Technically speaking ...
If we are really fussy, we would argue that the __init__ method's docstring is inaccurate. Indeed, __init__ doesn't create the object (i.e. set aside memory for it; it's the constructor that does that), --- it just initialises the object to its factory-default settings after its creation.
But programming tools like for example PyScripter understand that instantiation --- creation and initialisation --- happen together, and they choose to display the initialiser's docstring as the tooltip to guide the programmer that calls the class constructor.
So we're writing the docstring so that it makes the most sense when it pops up to help the programmer who is using our Point class:
The key advantage of using a class like Point rather than a simple tuple (6, 7) now becomes apparent. We can add methods to the Point class that are sensible operations for points, but which may not be appropriate for other tuples like (25, 12) which might represent, say, a day and a month, e.g. Christmas day. So being able to calculate the distance from the origin is sensible for points, but not for (day, month) data. For (day, month) data, we'd like different operations, perhaps to find what day of the week it will fall on in 2050.
Creating a class like Point brings an exceptional amount of "organisational power" to our programs, and to our thinking. We can group together the sensible operations, and the kinds of data they apply to, and each instance of the class can have its own individual state.
A method behaves like a function except that it is invoked on a specific instance, e.g. t.right(90) which turns a Turtle object t 90 degrees to the right. Like data attributes, methods are accessed using the dot notation.
instance methods versus class methods
Technically speaking, there exist two kinds of methods in Python: instance methods, which can be invoked on specific instances (i.e., objects), and class methods, which can be invoked on a class itself without having to create an instance of that class first. Since most of the methods you will encounter will be instance methods, for now, when we use the term method, we mean instance method. We will not explain the notion of class methods yet, in order not to confuse you more than necessary.

> **EXTRACTED MATERIAL**
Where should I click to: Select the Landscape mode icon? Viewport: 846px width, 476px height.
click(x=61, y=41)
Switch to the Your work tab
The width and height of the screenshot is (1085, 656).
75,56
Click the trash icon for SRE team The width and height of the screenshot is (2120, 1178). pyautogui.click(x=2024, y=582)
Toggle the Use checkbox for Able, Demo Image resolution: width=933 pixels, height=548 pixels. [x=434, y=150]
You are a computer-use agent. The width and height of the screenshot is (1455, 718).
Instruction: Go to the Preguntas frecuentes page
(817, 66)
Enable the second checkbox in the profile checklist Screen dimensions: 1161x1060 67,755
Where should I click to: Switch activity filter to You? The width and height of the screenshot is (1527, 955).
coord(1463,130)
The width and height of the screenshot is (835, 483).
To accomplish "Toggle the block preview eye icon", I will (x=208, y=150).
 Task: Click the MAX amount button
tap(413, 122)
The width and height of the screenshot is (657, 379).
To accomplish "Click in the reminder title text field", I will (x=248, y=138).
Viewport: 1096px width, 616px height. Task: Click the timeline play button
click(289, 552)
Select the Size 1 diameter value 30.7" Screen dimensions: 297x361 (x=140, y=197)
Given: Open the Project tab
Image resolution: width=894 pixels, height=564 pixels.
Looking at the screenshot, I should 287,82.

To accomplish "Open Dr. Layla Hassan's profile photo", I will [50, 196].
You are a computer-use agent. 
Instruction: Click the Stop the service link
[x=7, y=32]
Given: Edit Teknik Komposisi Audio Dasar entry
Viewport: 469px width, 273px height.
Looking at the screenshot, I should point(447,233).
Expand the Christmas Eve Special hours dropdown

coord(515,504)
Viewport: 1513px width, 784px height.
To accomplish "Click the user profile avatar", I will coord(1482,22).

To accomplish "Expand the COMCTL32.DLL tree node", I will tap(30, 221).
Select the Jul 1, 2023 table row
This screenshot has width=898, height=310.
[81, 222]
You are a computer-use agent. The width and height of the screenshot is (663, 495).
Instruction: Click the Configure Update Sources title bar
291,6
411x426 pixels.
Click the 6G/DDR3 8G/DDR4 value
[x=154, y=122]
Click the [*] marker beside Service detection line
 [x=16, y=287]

> **TASKS AND EXERCISES**
- a) Output the passage of the Python classes excerpt from "So we're writing" up to and including "on in 2050.".
- b) In the Python classes excerpt, which programming tool is named as showing the initializer's docstring as a tooltip?
The items were drawn from a source unrelated to the Python classes excerpt.

> **COMPLETE ANSWERS**
- a)
So we're writing the docstring so that it makes the most sense when it pops up to help the programmer who is using our Point class:
The key advantage of using a class like Point rather than a simple tuple (6, 7) now becomes apparent. We can add methods to the Point class that are sensible operations for points, but which may not be appropriate for other tuples like (25, 12) which might represent, say, a day and a month, e.g. Christmas day. So being able to calculate the distance from the origin is sensible for points, but not for (day, month) data. For (day, month) data, we'd like different operations, perhaps to find what day of the week it will fall on in 2050.

- b) PyScripter.